Text and item location entries:
- - -
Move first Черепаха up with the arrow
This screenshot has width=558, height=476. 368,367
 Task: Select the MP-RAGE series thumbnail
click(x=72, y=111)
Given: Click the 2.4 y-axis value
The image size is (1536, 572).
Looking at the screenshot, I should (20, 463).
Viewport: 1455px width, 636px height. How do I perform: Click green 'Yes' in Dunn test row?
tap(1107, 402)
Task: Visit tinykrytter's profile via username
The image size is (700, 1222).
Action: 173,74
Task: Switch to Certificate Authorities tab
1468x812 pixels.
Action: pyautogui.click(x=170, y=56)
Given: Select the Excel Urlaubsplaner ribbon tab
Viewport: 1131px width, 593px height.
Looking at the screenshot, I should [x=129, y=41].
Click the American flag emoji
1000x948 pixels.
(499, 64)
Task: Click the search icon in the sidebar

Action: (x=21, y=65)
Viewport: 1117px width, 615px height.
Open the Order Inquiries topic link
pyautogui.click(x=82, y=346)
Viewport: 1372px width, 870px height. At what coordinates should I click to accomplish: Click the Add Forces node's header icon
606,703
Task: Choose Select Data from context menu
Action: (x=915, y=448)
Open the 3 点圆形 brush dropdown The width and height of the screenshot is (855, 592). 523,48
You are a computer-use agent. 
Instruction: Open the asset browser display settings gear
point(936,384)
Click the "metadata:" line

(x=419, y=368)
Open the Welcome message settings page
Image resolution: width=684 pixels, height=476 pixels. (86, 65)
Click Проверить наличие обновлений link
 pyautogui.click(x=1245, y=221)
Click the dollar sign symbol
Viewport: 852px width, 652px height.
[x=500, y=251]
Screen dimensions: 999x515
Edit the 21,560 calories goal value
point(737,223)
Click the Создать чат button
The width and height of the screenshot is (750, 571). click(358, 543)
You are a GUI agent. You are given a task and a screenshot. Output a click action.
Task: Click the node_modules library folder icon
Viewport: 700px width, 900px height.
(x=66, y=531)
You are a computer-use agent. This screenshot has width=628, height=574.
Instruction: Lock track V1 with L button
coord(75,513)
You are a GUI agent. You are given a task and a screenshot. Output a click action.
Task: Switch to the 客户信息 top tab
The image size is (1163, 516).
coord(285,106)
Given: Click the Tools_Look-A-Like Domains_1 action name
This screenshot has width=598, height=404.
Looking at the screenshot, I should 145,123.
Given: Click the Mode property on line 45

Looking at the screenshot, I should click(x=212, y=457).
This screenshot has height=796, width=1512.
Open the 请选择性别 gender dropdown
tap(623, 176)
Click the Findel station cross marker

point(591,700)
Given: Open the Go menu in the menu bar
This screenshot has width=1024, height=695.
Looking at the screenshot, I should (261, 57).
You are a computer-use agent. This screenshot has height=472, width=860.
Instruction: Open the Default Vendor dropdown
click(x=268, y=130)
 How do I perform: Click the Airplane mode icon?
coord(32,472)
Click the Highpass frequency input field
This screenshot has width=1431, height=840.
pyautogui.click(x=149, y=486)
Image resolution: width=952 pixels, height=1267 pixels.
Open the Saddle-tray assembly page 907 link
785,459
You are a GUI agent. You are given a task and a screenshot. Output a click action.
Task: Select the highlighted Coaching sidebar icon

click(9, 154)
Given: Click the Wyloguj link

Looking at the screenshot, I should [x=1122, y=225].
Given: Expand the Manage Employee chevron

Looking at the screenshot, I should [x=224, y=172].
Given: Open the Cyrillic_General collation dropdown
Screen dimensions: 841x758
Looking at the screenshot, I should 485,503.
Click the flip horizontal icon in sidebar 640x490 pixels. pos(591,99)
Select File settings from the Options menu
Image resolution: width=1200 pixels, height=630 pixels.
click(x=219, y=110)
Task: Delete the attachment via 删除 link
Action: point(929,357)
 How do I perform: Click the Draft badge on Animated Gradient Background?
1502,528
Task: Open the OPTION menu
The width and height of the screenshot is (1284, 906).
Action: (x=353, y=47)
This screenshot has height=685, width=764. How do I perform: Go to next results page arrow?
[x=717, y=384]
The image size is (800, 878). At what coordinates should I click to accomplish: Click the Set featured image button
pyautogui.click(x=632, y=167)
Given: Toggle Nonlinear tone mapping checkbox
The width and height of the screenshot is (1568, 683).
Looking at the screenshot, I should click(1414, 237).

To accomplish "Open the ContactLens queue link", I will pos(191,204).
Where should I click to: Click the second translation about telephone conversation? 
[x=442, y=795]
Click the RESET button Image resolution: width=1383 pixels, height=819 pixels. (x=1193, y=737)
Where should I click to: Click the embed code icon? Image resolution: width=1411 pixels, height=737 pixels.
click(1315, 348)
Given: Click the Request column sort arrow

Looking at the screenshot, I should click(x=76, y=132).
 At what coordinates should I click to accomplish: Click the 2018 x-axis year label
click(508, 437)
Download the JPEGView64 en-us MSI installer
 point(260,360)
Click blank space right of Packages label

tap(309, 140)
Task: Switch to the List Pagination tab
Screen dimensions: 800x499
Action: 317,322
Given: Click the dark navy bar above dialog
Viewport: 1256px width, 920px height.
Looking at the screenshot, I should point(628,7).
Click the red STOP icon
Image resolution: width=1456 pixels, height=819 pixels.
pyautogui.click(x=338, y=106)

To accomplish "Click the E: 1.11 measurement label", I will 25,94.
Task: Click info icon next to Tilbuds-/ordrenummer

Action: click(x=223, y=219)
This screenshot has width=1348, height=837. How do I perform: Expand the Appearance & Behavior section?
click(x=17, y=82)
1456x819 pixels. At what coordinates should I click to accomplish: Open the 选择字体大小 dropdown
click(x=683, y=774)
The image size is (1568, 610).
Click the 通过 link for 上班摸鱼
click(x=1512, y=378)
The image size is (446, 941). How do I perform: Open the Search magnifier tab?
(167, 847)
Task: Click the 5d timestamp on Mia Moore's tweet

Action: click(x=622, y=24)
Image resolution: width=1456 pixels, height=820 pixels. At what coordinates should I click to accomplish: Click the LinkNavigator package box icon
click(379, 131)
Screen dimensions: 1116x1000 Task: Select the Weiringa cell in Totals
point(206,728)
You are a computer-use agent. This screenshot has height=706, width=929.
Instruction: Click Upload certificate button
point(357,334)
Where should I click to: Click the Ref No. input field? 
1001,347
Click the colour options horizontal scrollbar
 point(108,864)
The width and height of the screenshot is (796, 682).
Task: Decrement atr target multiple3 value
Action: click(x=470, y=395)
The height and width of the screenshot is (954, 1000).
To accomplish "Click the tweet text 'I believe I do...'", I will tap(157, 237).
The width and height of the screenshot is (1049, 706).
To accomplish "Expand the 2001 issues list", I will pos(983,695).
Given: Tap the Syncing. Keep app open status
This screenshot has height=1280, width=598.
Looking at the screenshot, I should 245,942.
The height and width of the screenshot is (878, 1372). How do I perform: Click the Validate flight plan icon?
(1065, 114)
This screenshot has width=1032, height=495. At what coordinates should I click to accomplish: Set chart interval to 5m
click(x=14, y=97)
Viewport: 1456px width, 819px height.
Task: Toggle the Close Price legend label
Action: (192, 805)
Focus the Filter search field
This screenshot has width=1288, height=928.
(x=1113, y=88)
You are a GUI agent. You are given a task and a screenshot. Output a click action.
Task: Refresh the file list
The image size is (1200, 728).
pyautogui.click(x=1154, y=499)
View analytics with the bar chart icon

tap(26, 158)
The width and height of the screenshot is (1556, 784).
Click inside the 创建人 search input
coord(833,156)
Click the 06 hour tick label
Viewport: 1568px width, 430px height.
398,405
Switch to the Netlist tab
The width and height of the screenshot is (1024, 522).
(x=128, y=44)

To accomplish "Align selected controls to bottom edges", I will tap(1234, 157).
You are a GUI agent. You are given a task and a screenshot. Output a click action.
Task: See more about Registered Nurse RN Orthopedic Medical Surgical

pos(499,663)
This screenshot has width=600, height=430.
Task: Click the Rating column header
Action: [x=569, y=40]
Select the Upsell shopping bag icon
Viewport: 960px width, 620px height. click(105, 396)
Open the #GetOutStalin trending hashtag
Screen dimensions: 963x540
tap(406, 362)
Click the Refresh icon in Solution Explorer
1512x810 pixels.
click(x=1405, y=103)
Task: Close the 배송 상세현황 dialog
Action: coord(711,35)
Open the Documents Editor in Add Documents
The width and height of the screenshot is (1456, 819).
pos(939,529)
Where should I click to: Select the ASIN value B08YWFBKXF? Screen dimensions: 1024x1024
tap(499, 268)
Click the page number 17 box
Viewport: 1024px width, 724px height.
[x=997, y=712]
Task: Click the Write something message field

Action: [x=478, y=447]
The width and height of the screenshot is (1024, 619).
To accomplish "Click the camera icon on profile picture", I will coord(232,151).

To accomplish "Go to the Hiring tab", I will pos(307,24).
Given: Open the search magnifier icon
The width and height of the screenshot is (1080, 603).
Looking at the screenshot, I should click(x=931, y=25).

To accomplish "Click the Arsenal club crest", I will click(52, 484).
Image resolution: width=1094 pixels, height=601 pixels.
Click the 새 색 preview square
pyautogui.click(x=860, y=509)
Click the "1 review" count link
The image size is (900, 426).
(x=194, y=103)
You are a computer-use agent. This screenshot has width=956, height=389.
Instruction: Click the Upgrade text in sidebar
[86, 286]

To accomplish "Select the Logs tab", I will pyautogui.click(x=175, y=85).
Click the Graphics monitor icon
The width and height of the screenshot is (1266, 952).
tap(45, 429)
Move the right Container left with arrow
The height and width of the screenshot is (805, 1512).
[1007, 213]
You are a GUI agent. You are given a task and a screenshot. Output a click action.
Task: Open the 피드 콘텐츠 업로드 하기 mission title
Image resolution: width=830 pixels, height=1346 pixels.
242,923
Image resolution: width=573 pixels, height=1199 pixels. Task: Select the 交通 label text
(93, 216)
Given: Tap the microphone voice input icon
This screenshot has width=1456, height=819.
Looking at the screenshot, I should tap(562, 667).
- - -
Exercise directions:
Which lines of the material contain the word "horizontal"? Return each of them in full.

Exercise solution:
Click the flip horizontal icon in sidebar 640x490 pixels. pos(591,99)
Click the colour options horizontal scrollbar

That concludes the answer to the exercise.